Personne ne connaissait avant ce mois de janvier l’existence de la « Commission nationale du débat public », soyons-en sûr, sinon quelques hauts fonctionnaires. Voilà que ce comité Théodule selon l’expression consacrée du fondateur de notre République est sous les feux de la rampe depuis le coup d’envoi de ce grand débat national souhaité par Emmanuel Macron en désespoir de cause. Ô ironie, les Gilets jaunes montés au front et au rond-point depuis deux mois pour réclamer un retour au réel, c’est-à-dire à leur existence immédiate, voient leur vœu exaucé par un deus ex machina toujours plus étatique, étatique jusqu’à la caricature. Et le road tour de Macron n’y pourra rien. Et les objurgations du gouvernement n’y pourront rien non plus, quoiqu’il décrive ainsi son projet : « Les solutions apportées aux difficultés concrètes des Français ne peuvent plus être conçues exclusivement depuis le pouvoir central, la concertation qui s’engage doit se construire en prenant appui sur les territoires et les acteurs locaux, en particulier les maires, que le Président de la République rencontrera dans les semaines à venir région par région. »
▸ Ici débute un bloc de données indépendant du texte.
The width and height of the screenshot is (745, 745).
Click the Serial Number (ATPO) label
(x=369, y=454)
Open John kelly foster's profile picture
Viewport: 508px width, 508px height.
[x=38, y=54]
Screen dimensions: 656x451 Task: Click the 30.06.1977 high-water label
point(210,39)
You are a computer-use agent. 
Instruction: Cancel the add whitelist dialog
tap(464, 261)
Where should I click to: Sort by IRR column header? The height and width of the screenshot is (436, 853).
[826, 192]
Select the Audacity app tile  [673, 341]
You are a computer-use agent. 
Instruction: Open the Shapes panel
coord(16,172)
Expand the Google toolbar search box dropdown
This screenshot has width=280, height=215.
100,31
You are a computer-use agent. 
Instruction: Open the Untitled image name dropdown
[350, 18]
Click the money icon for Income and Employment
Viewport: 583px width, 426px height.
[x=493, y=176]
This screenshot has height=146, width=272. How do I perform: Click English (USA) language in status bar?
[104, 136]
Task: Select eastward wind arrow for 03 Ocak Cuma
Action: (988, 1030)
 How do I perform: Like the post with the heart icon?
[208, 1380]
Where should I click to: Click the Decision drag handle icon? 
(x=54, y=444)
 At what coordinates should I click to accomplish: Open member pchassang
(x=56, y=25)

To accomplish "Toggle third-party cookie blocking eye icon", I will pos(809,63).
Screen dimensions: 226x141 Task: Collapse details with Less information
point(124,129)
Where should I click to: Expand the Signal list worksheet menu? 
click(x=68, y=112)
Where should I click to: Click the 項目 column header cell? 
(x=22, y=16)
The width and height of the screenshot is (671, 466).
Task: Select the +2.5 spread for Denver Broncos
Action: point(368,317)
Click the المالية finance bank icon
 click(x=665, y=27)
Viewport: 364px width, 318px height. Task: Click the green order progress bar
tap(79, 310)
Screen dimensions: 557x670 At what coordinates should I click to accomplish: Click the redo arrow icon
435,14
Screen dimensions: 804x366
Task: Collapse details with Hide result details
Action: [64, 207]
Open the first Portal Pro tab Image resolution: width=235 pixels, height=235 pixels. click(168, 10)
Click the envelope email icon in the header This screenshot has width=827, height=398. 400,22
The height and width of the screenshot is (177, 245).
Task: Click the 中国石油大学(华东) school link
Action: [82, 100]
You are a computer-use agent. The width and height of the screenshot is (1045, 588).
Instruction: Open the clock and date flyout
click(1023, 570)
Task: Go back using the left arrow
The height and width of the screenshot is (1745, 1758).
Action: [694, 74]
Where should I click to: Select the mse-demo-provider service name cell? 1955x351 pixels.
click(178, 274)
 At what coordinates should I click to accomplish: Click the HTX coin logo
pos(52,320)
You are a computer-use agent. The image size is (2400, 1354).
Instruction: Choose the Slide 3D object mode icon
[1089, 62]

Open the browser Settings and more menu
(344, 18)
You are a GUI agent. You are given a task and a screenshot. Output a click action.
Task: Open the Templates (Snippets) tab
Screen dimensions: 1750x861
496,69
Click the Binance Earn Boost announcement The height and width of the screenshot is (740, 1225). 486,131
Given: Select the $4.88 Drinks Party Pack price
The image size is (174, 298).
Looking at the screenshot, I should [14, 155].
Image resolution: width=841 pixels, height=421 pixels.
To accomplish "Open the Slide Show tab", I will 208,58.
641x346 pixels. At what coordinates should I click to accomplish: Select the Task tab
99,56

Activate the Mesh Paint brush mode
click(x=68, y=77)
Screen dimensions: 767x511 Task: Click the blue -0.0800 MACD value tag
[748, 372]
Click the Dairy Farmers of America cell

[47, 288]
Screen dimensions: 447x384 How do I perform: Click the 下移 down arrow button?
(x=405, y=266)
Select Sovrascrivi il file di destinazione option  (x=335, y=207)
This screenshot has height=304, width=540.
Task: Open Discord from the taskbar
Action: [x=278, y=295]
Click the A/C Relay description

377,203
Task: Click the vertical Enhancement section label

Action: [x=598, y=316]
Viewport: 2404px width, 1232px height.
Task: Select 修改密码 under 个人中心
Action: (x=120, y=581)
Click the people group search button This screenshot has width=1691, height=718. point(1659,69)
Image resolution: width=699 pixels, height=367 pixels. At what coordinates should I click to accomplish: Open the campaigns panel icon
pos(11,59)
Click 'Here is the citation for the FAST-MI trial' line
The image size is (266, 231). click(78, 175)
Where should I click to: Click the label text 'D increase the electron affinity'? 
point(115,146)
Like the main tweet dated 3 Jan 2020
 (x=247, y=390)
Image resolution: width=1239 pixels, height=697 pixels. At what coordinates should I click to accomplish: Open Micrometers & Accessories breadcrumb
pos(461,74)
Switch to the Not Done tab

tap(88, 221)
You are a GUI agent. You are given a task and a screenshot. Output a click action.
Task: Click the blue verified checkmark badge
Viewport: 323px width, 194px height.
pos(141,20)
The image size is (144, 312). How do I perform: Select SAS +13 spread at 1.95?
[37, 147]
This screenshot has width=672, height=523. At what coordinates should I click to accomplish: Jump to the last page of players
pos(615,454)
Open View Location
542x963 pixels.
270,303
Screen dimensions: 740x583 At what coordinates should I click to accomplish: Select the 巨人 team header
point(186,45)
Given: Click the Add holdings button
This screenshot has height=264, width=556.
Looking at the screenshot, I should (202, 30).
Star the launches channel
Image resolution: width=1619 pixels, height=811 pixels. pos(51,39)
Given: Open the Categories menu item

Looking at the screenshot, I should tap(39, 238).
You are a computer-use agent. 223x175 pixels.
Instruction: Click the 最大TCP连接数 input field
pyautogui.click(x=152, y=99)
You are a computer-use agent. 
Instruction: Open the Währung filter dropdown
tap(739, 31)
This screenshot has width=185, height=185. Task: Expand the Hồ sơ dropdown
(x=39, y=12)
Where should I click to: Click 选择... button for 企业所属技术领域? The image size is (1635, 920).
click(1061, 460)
Jusqu’ici on a seulement vu l’immense comédien, le gigantesque showman – les mots américains lui vont mieux que tout – qu’est Emmanuel Macron repartir en campagne comme en 2016, comme s’il s’agissait, encore une fois à l’américaine et contre l’esprit entier de nos institutions, d’élections de midterm, de mi-mandat où regagner une légitimité si rapidement perdue. Nul doute que la perspective d’élections européennes calamiteuses en dope son enthousiasme et que ce lavage de cerveau aux frais des Français ne porte ses fruits.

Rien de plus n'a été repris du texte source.